The Layers Race: Who Really Wins?

The Layers Race

When it comes to technology leadership in the 3D flash memory era, what sets one supplier apart from another? If your answer has to do with number of layers, you’re wrong – or at the very least shortsighted. In recent months I’ve had several conversations with customers and partners about how to accurately assess performance requirements for end applications. Is it based on number of layers - or some other measurement? The answer is that a number of factors determine the NAND offering that is best suited to each application. And I’ll let you in on a secret: when comparing industry 3D generation offerings, bigger, or taller, isn’t always better.

Here’s a recap of a recent conversation I had with an industry analyst on this topic:

Q: How does leadership in the 3D flash memory era look different than it did in the time of floating gate?

A: There are several differentiators here. First is a mindset – the industry is very accustomed to and comfortable with the predictability of 2D floating gate scaling. That is, they count on the fact that floating gate migrations/shrinks typically take 9 months to one year. For 3D flash – it is an entirely different equation. 3D migrations take from 1-1.5 years.

In floating gate, shrinking lithography also enabled a lower cost per bit – by as much as 20-25%. Contrast that to 3D, where a higher layer count and increased manufacturing complexity mean that 3D flash does not follow floating gate cost down from generation to generation.

In fact, 3D is 5-6x more CapEx intensive than floating gate, due to the new equipment it requires (including etch and deposition machines) and an increased production throughput time.

Q: Why is number of layers a non-starter when it comes to choosing a 3D flash memory supplier?

A: If reaching x amount of layers is a supplier’s main goal and sole focus, it can oftentimes result in a non-competitive part. The higher number of layers and complexity inherent in a 3D solution means that managing yield becomes increasingly challenging and can come at a cost. Combine that with the aforementioned cost/performance hurdles that 3D presents, and suppliers risk losing the forest for the trees if they focus on winning the layers race.

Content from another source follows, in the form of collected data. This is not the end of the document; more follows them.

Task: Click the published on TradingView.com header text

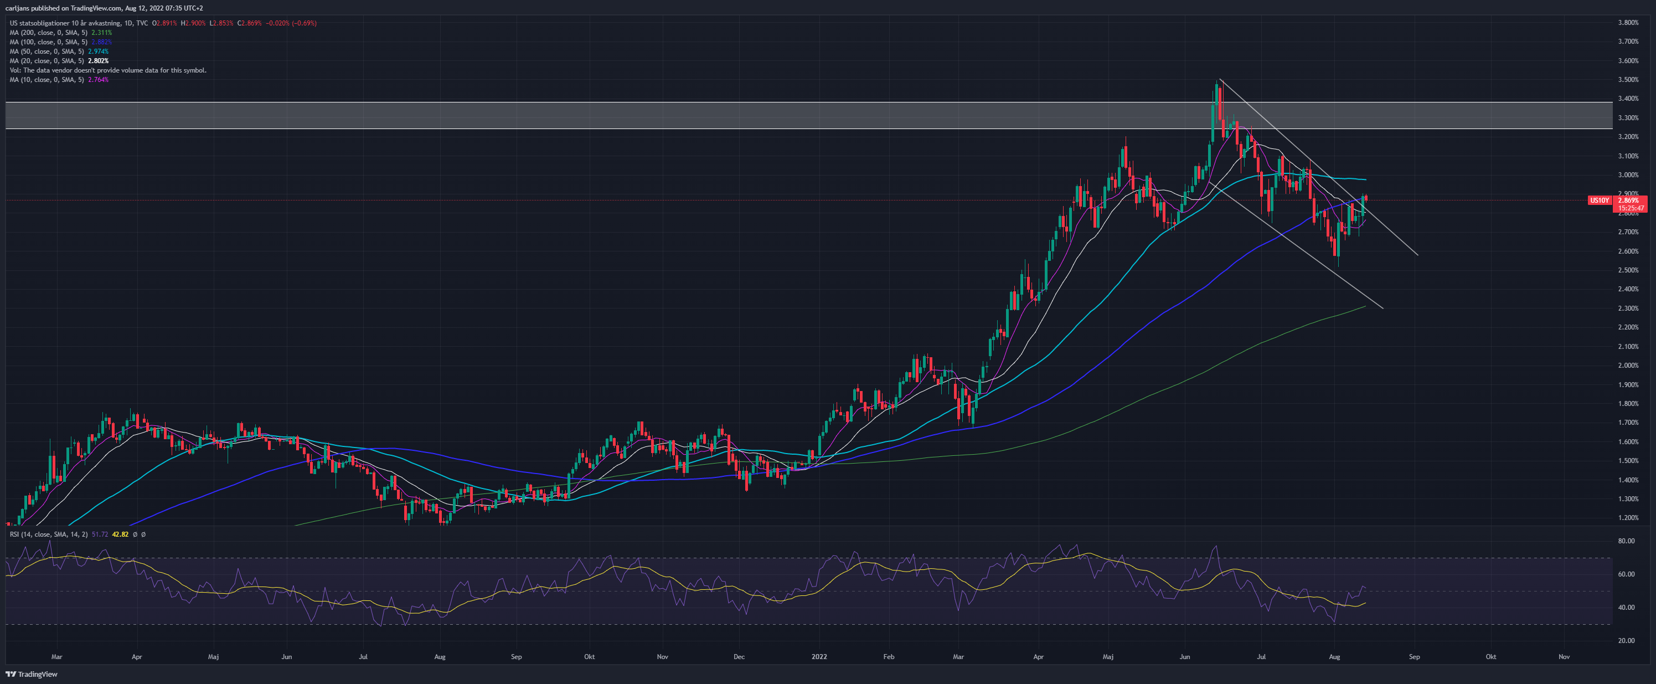Action: [x=104, y=8]
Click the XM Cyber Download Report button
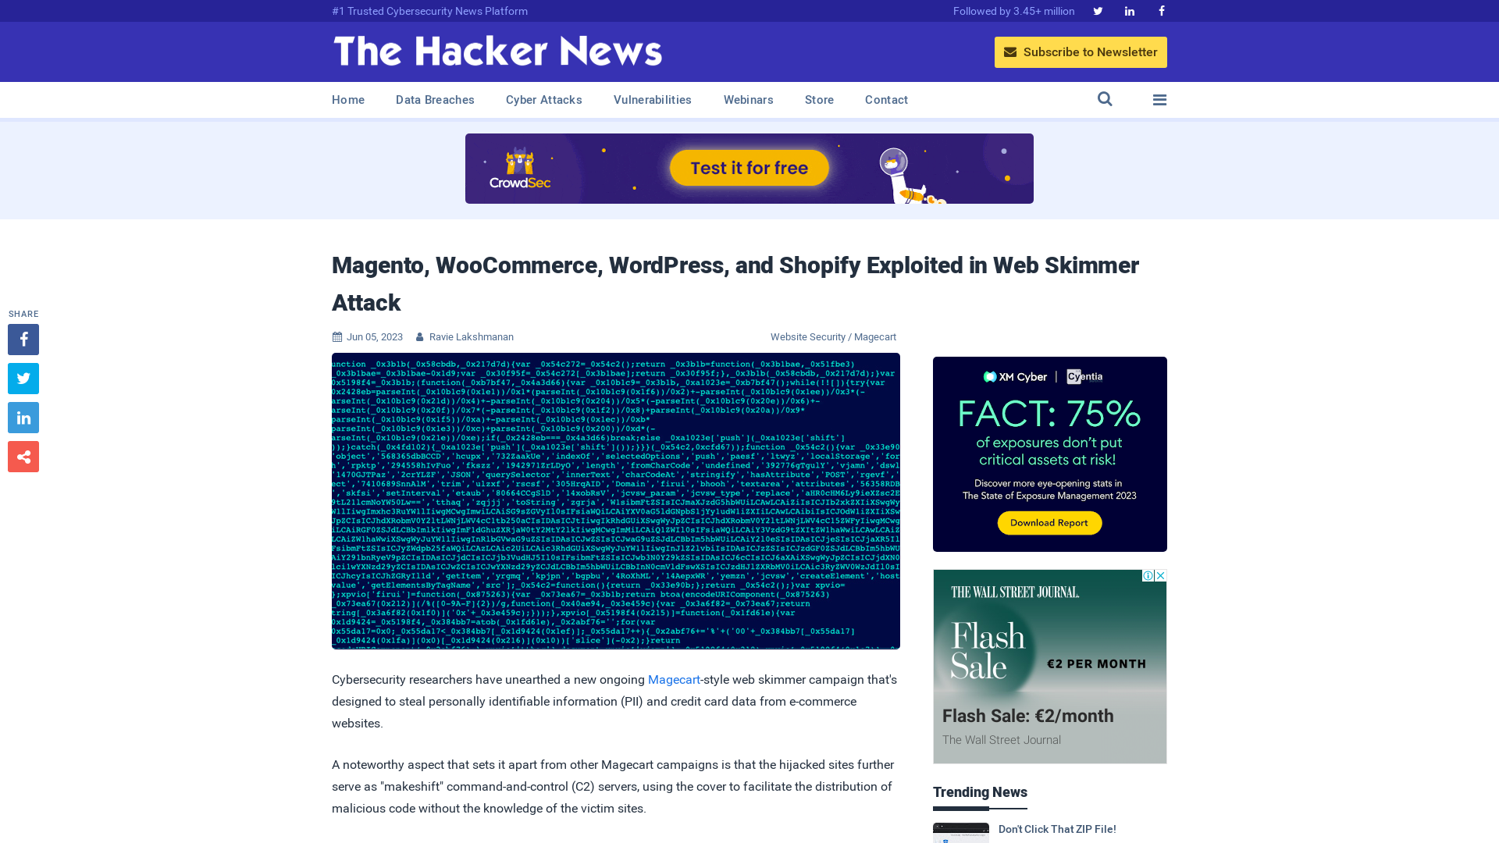 click(1049, 523)

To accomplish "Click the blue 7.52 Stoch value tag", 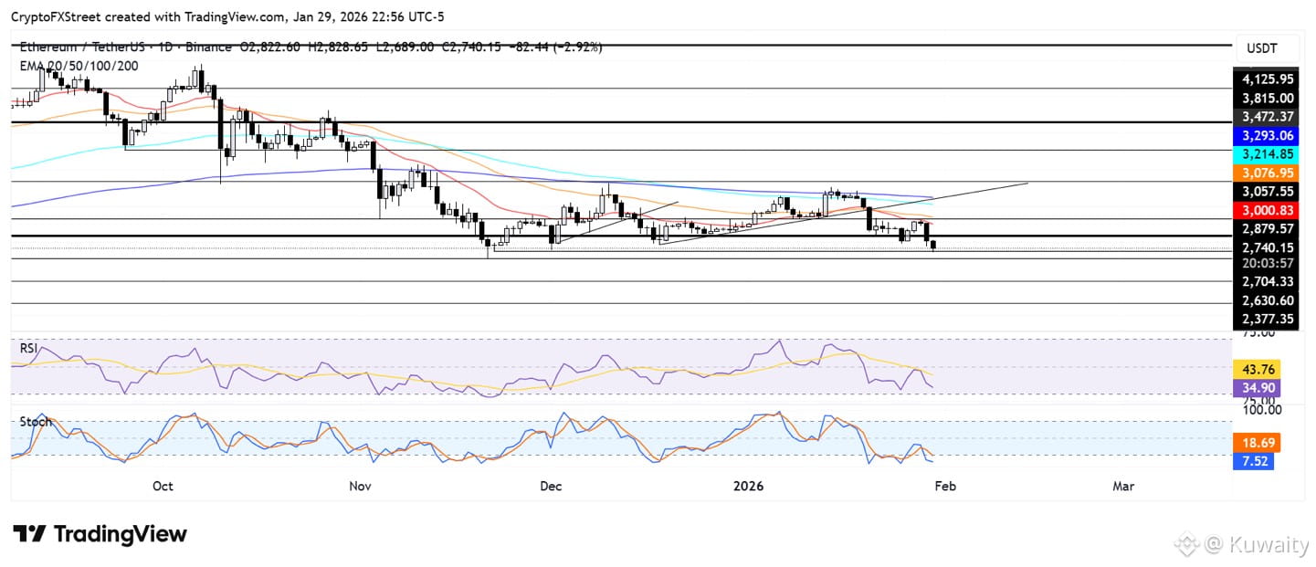I will tap(1253, 462).
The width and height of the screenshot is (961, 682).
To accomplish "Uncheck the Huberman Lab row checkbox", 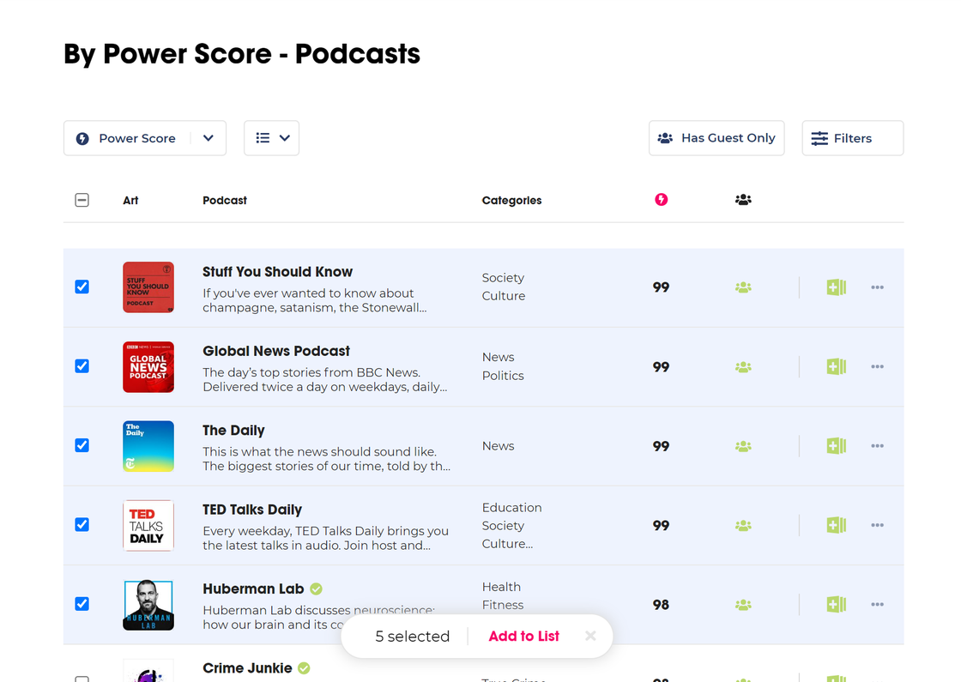I will pos(82,604).
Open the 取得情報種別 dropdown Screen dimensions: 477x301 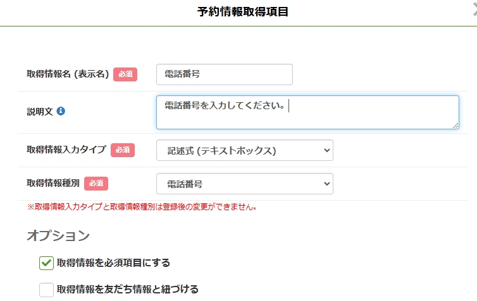tap(244, 184)
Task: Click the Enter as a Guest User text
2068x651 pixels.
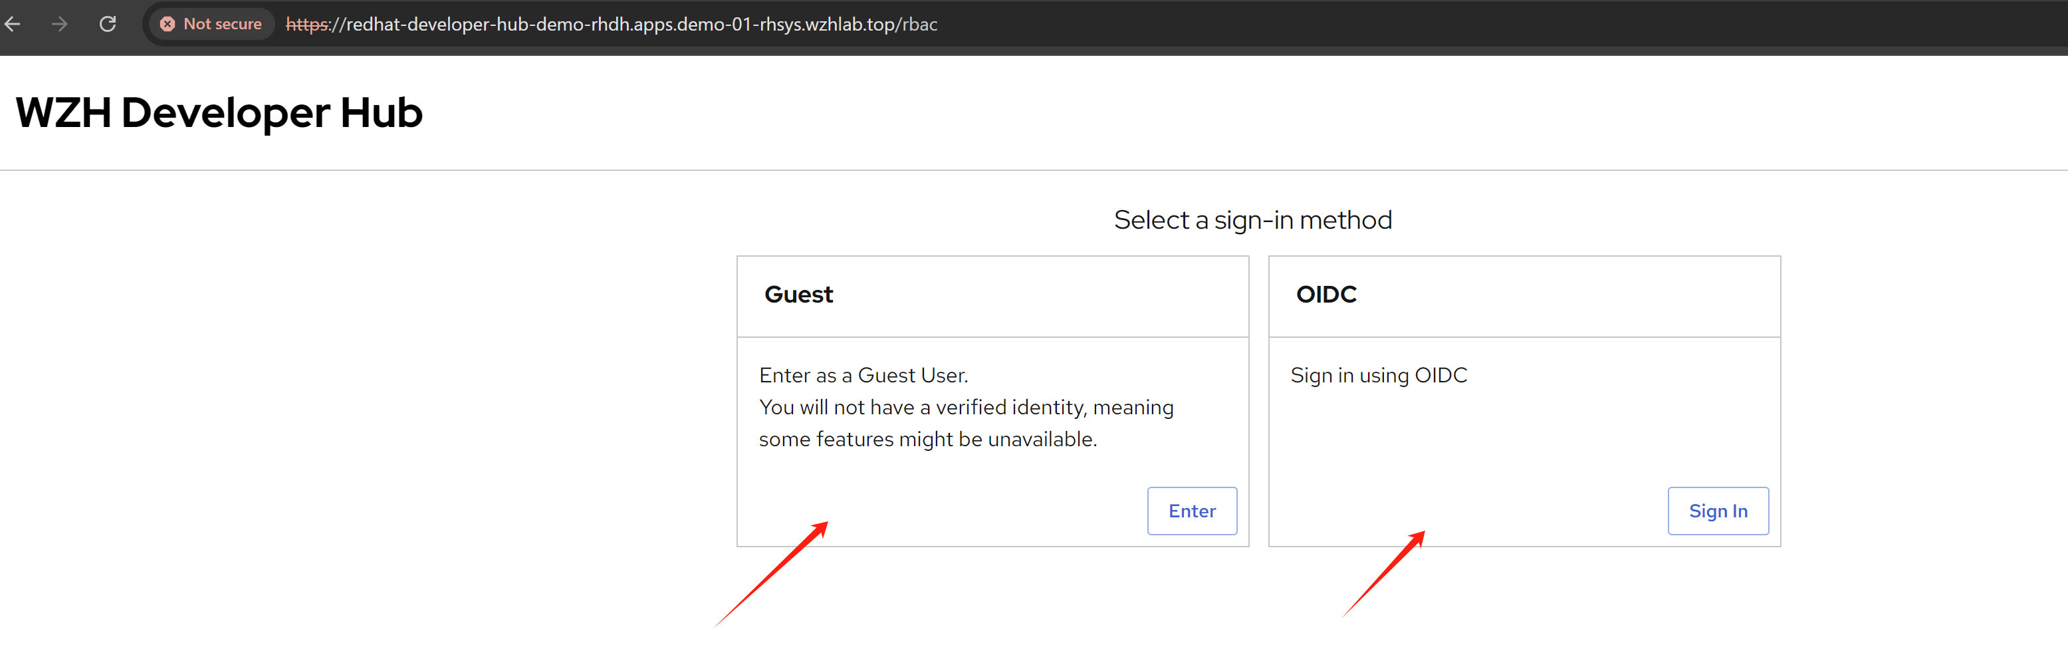Action: [x=863, y=375]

The 3D generation to generation sweet spot for cost/performance should be evaluated per supplier – some may find that the most competitive solution can come from fewer layers.

Q: If layers aren’t the key factor – what criteria should be used to define 3D flash technology leadership?

A: Simply put - meeting the performance roadmap with a competitive solution.

Let me explain. As performance increases, the manner in which each supplier delivers a part that meets specifications will be different. For example, with previous 3D generations, some suppliers were able to do so with 64 layers, and others used up to 72 layers. More recent generations are seeing from 92 to 96 layers being used.

Supporting the market’s performance expectations while also optimizing CapEx investments is the key. To meet changing market performance expectations, industry suppliers consider their internal tradeoffs of squeezing a bit more from current investments vs. additional CapEx investments – a consideration which plays a part in layer count. For this reason, we see 3D generations with similar performance and different numbers of layers.

Q: What factors contribute to meeting 3D flash memory’s performance roadmap?

A: The 5 keys to successfully meeting the performance roadmap are:

Interface Speed: Higher NAND interface speed will enable higher bus speed (such as PCIe 4.0).

Performance: Sequential read/write performance improvements generation over generation. Include new features to improve random read performance over traditional multi-plane read.

Reliability: Number of write/erase cycles, data retention, ECC capability requirement.

Power: Through the years, IO voltage has migrated from 3V to 1.8V – and more recently to 1.2V to help with higher interface speed and better power efficiency.

Cost: Continued innovation using different approaches to keep cost down. For example, increasing layer count, improving memory hole density, and increasing number of bits per cell, as seen in the migration from SLC technology to MLC to TLC and now to QLC.

Q: Any closing thoughts?

A: Because 3D NAND development is so different than floating gate, the industry needs to be  thinking differently about 3D NAND development and the ‘cost down’ driven by process migration - not be defined solely by the number of layers.

When customers are evaluating who they are going to align with for their designs, they should not assume that the supplier with the highest number of layers is leading and the others are lagging behind technology-wise.  Quite the opposite is more likely to be true. Getting to the most layers the fastest is far less important than producing a competitive, cost-efficient part.

The views and opinions expressed in this blog are those of the author(s) and do not necessarily reflect those of KIOXIA America, Inc.